Yes, that’s right. The governments of both Alberta and Saskatchewan are currently nailing drivers with the full cost of provincial fuel taxes.
In Alberta, drivers are paying the full 13 cents per litre for fuel. In Saskatchewan, it’s 15 cents per litre.
Premiers Danielle Smith and Scott Moe are right when they put the boots to Trudeau and tell him to scrap his carbon tax.
But both premiers have the power to provide immediate provincial tax relief at the gas pumps in their provinces.
So why aren’t they?
In Alberta, Smith did the right thing back in 2022 when she fully suspended the provincial fuel tax for a year. That saved drivers about $10 every time they filled up their minivans and about $15 for pickup trucks.
But as of April 1 of this year, that Alberta fuel tax is back up to full freight at 13 cents per litre.
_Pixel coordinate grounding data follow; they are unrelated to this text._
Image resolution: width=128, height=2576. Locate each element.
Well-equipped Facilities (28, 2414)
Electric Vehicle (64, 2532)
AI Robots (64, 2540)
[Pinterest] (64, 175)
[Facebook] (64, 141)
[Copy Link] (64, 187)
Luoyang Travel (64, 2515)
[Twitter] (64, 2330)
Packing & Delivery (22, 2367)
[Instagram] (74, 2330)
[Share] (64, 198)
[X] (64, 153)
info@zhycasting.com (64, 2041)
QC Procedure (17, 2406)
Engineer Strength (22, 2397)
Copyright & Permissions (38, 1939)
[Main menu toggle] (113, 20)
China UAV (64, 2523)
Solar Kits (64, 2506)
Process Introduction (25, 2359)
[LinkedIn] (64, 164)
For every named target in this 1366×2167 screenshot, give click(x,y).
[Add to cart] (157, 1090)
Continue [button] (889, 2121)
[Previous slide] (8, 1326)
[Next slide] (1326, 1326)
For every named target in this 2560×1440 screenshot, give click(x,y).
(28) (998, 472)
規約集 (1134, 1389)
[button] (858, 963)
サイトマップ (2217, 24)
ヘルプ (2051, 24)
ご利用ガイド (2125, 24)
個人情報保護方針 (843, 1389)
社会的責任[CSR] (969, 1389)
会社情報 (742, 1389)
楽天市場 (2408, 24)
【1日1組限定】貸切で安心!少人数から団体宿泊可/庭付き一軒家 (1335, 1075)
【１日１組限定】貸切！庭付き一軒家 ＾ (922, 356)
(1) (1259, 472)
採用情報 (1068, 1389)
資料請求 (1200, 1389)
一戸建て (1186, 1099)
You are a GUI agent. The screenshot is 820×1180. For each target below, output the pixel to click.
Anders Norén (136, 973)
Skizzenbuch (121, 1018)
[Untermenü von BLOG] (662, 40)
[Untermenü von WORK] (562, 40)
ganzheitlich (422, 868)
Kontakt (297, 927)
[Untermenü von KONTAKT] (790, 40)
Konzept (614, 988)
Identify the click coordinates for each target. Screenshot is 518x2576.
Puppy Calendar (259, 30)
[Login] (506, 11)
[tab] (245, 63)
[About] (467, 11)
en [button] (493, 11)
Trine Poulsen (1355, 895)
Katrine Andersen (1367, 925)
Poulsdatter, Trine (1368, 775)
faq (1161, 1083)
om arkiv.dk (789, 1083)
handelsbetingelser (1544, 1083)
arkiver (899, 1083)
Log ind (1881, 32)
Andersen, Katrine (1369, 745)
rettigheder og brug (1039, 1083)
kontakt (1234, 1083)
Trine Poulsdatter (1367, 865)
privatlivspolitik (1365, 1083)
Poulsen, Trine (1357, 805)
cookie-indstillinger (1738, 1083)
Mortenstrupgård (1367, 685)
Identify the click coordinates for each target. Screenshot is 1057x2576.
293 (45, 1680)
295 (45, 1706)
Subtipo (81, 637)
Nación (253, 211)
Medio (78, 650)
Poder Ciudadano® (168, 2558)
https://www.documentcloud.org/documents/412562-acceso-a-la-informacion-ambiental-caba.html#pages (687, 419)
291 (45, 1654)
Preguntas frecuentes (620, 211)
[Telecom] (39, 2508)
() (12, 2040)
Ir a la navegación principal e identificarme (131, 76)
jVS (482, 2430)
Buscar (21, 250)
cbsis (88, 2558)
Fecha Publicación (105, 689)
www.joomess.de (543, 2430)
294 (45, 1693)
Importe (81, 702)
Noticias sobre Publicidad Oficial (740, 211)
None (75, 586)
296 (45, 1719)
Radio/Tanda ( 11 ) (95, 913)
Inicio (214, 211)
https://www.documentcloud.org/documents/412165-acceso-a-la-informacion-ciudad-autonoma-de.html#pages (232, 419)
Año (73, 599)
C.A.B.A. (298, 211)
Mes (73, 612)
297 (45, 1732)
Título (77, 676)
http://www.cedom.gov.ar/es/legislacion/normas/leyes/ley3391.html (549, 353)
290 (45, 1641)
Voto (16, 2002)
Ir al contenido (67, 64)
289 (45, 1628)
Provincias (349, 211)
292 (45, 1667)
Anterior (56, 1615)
In Saskatchewan, Moe made a good move when he refused to collect Trudeau’s carbon tax on home heating, but he hasn’t reduced the fuel tax at all, not even one time.
Now, compare the two fiercest premiers who push for lower taxes from Ottawa, Smith and Moe, to the guy in the orange jersey in Winnipeg.
NDP Premier Wab Kinew fully suspended Manitoba’s fuel tax on Jan. 1 this year.
That move is saving drivers 14 cents per litre of gasoline and diesel, so families packing up the minivan to visit the grandparents will save more than $10 filling up their tank. A family with two cars has likely saved about $300 over the course of the cut.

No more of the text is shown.